As referenced in the initial proposal, the goal here is to reduce the overhead of integrating ART into a production codebase, where it's often inconvenient to extract a processed type from a returned trajectory. For example, calling code should never have to do this:

async def caller():
  movie_script = "EXT. SPACE\nA vast sea of stars severas as a backdrop..."
  	
  trajectory = await rollout(model=model, scenario=MovieScenario(script=movie_script))
  
  last_message = trajectory.messages()[-1]
  
  tool_call = message.tool_calls[0]
  
  try:
    tool_args = json.loads(tool_call.function.arguments)
    assert isinstance(tool_args, dict)
  except Exception:
    # ...retry logic...
    
  is_good = tool_args["class"] == "good"
		
  print(is_good)
  # False

In a training-only environment, where we don't actually care about the generated output of a rollout function beyond the signal it gives of the model's performance on our task, we don't need to deal with the problem of actually using the model's output. But in an actual production codebase, it's a lot more convenient to have our LLM-enabled function return the processed type, so that we can do this simpler flow instead.

async def caller():
	movie_script = "EXT. SPACE\nA vast sea of stars severas as a backdrop..."
		
	is_good = await rollout(model=model, scenario=MovieScenario(script=movie_script))
	
	print(is_good)
	# False

In short, this decorator is intended to help clean up production code bases that use a single rollout function for both training and the deployed project.

@giladfrid009 btw really appreciate the feedback, it makes the project much better for everyone!

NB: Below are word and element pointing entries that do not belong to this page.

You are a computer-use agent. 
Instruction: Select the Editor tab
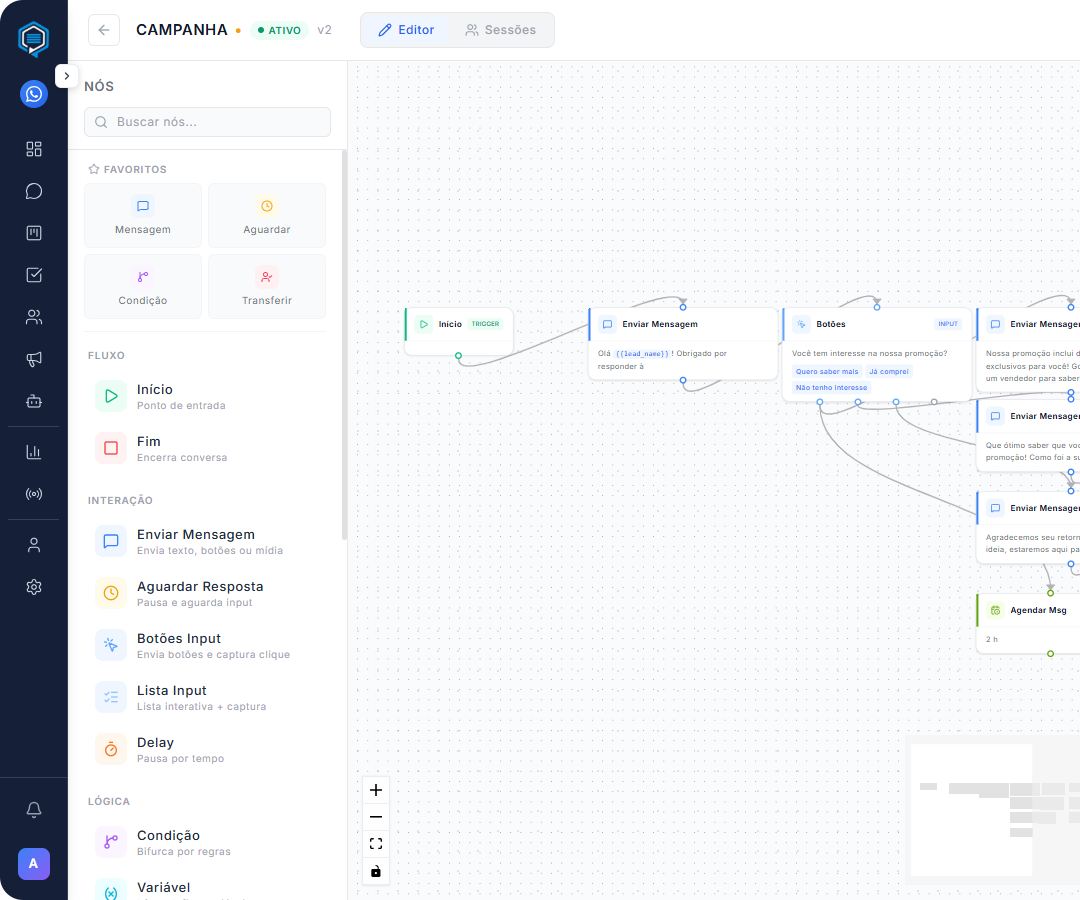tap(406, 30)
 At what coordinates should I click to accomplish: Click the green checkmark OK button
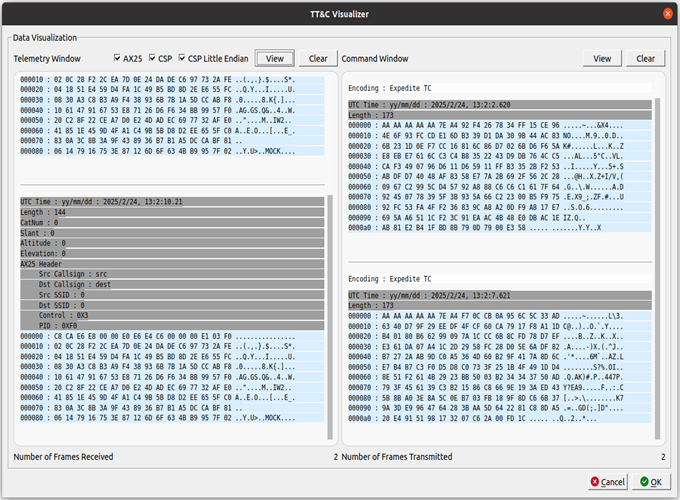tap(651, 482)
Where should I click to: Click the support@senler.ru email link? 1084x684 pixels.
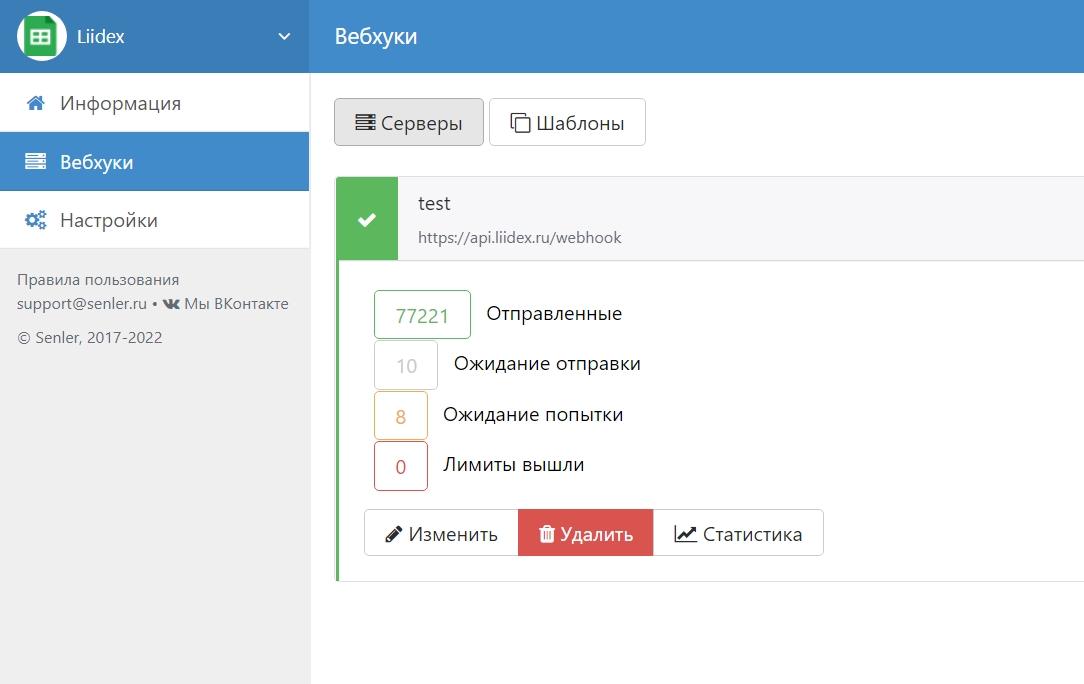tap(81, 304)
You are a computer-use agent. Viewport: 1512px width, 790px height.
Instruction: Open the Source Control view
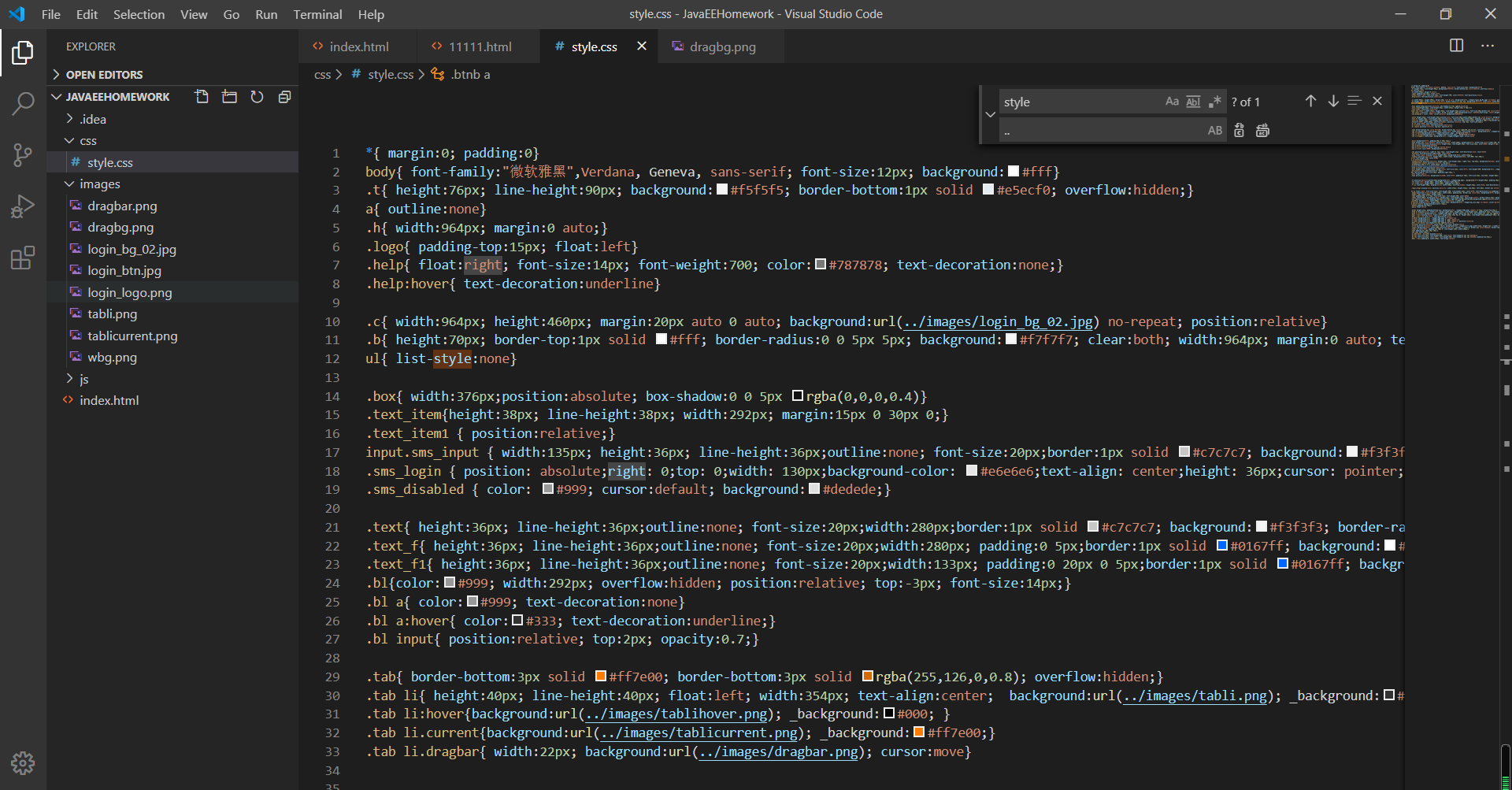click(23, 154)
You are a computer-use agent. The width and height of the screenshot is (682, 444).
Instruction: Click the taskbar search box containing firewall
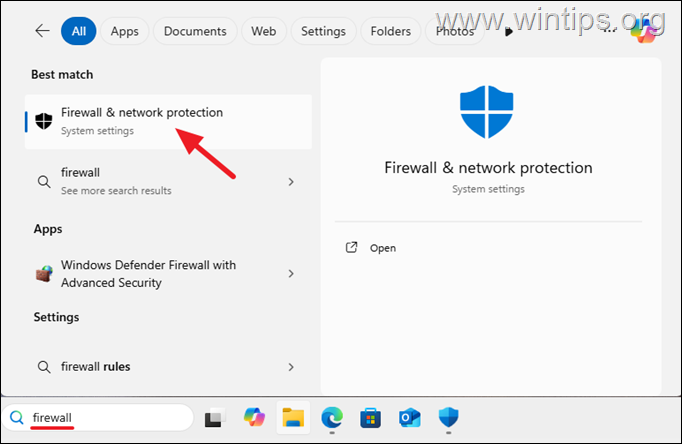[x=100, y=417]
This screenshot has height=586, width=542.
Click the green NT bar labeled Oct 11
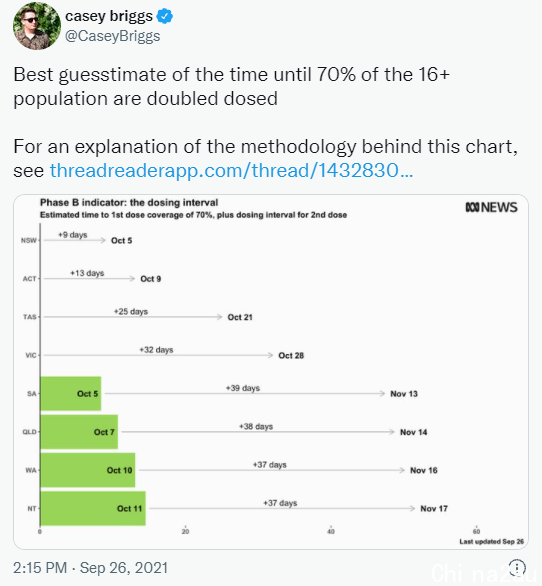pos(93,508)
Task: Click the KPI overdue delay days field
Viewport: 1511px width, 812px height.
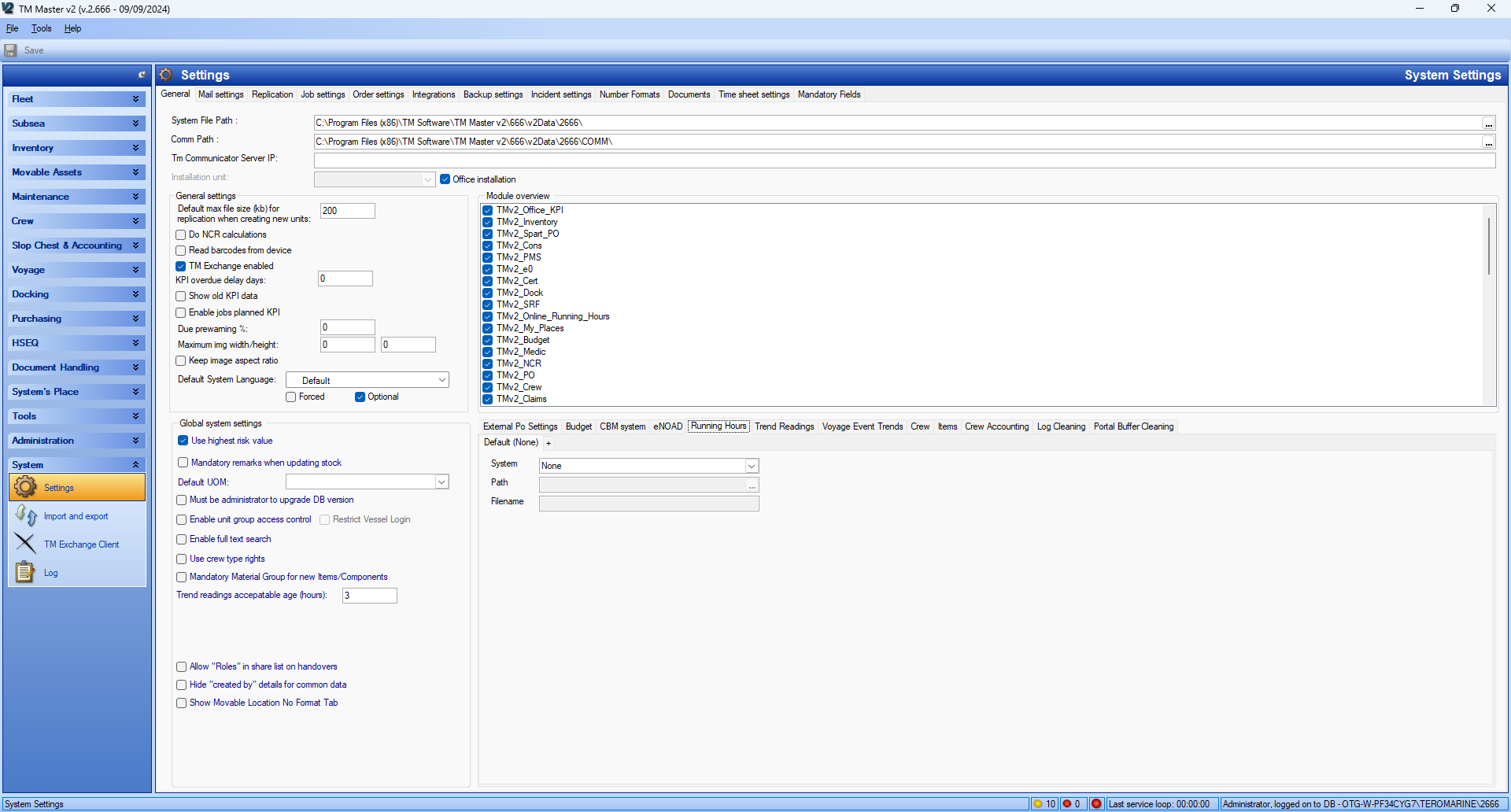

I'm starting to explore the API shape & feasibility in #351

I've added experimental auto trajectory capture support. Works like this:

trajectory = await art.capture_auto_trajectory(do_something())

Tests are passing for straightforward usage of openai and litellm libs. Since we patch httpx , direct usage of that library should also work. Where possible we merge history with successive API calls, otherwise we create new histories.

Open questions include whether to support other high-level or low-level libraries, such as requests, and how to disambiguate different model calls (e.g. calls to a different model as a judge) that we don't want to include in an automatically captured trajectory.

To interact with the auto trajectory in your function (to assign a reward, add a tool call result, etc.) you can call
art.auto_trajectory():

if trajectory := art.auto_trajectory():
    trajectory.reward = 1.0

I've added this to main so we can start experimenting with/changing it, but probably wouldn't suggest advertising the feature until we've hammered it out more.